Suit to snuff smoking in prisons gets boost

Attorney says convicts deserve protection from tobacco hazards

April 18, 2000|By Rafael Alvarez | Rafael Alvarez,SUN STAFF

If a lawsuit filed by inmates against the Maryland prison system continues its so-far successful route through federal court, convicts might soon be given a choice at sentencing: smoking or nonsmoking?

"Once or twice a year, inmates are permitted to say what sort of diet they want, if it should be pork-free or vegetarian or kosher," said Andy Freeman, a Baltimore attorney representing five inmates with health problems aggravated by smoke. "They should be able to choose whether or not they want smoke-free housing."

Another option, Freeman said, would be to make all tobacco contraband in Maryland prisons. A dozen other states, he said, have similar policies.

Filed in 1994, the litigation received a boost Friday from federal Magistrate Jillyn K. Schulze in U.S. District Court in Greenbelt. Schulze recommended that the inmates' request for relief be granted. Schulze ruled that no monetary damages be granted.

In her ruling, Schulze said: "Plaintiffs have shown that environmental tobacco smoke at their exposure levels poses an unacceptable risk to them and also because of their medical conditions, they themselves are particularly vulnerable to future health damage."

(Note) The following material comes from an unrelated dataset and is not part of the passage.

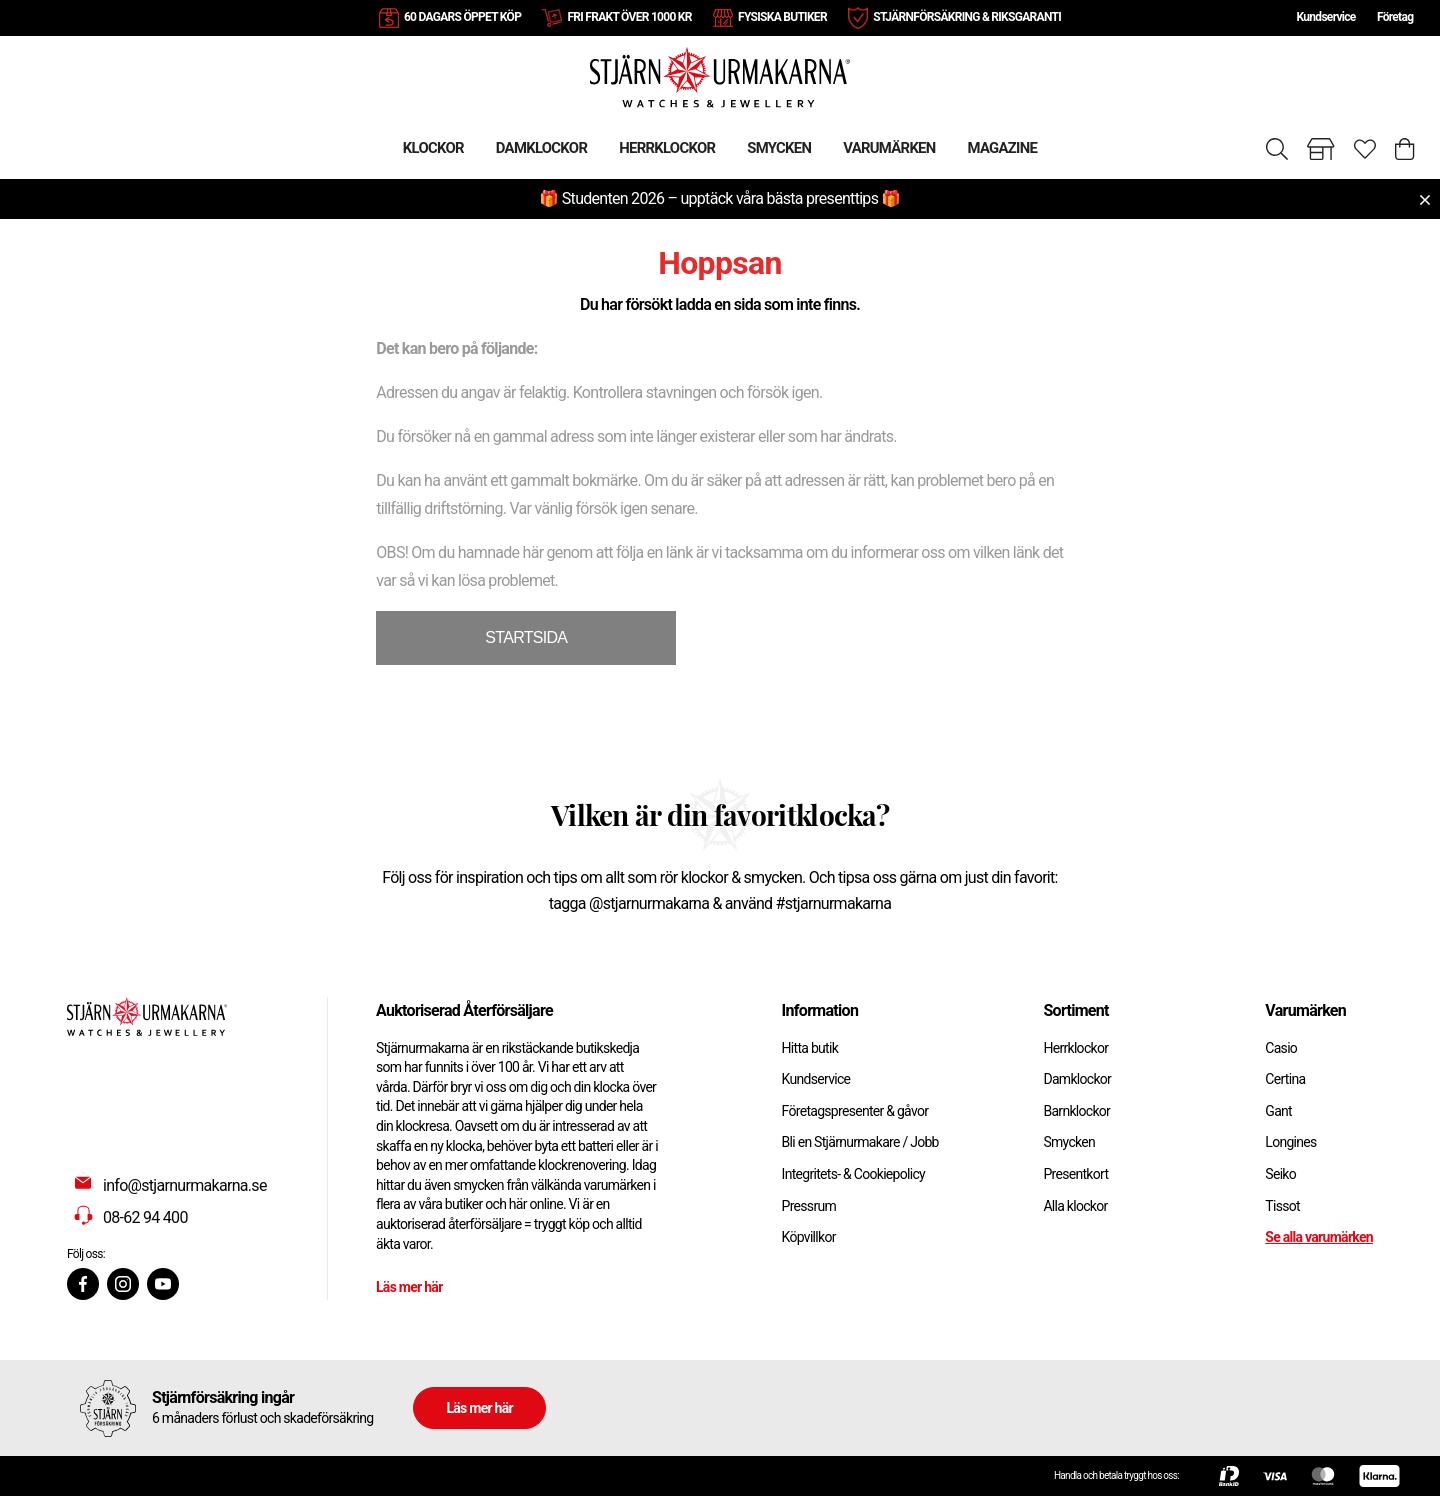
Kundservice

The case is pending with Judge Peter Messitte, also of the federal court in Greenbelt. Each side has 10 days to file objections to Schulze's ruling before Messitte makes a decision.

According to a spokesman for the Maryland prison system, the state bans smoking in all housing areas with inmates allowed to smoke only in designated areas outside penitentiary housing.

In practice, however, affidavits from correctional officers filed with the suit contend that smoking -- surreptitious and blatant -- goes on all the time inside state prisons, with guards choosing not to spark conflicts by enforcing the rule.

The Maryland attorney general's office could not be reached last night for comment.

A state Division of Correction survey a few years ago showed that about half of Maryland's inmate population smokes. A lead plaintiff in the suit has had his life threatened for trying to protect his right to be free from secondhand smoke.

"The [current] rule is unenforced and unenforceable," said Freeman. "The way these prisons are designed and staffed, it is essentially impossible for correctional officers to stop prisoners from smoking in their cells. We found smoke levels in cells and day rooms to be very high."

Pointing to data from other states that have adopted strict no-tobacco policies in their prisons, Freeman said that positive side-effects have resulted: a decrease in the use of harder drugs [given a choice to receive smuggled heroin or smuggled cigarettes, inmates generally prefer tobacco]; outbreaks of fire decrease; the cost of treating inmates for smoking-related illnesses goes down.

"The state of Maryland can be proud of all it's done to protect Marylanders from the dangers of second-hand smoke, but a society ought to be judged on how it cares for its most vulnerable citizens," Freeman said. "On that count, Gov. [Parris N.] Glendening and state prison officials ought to be ashamed."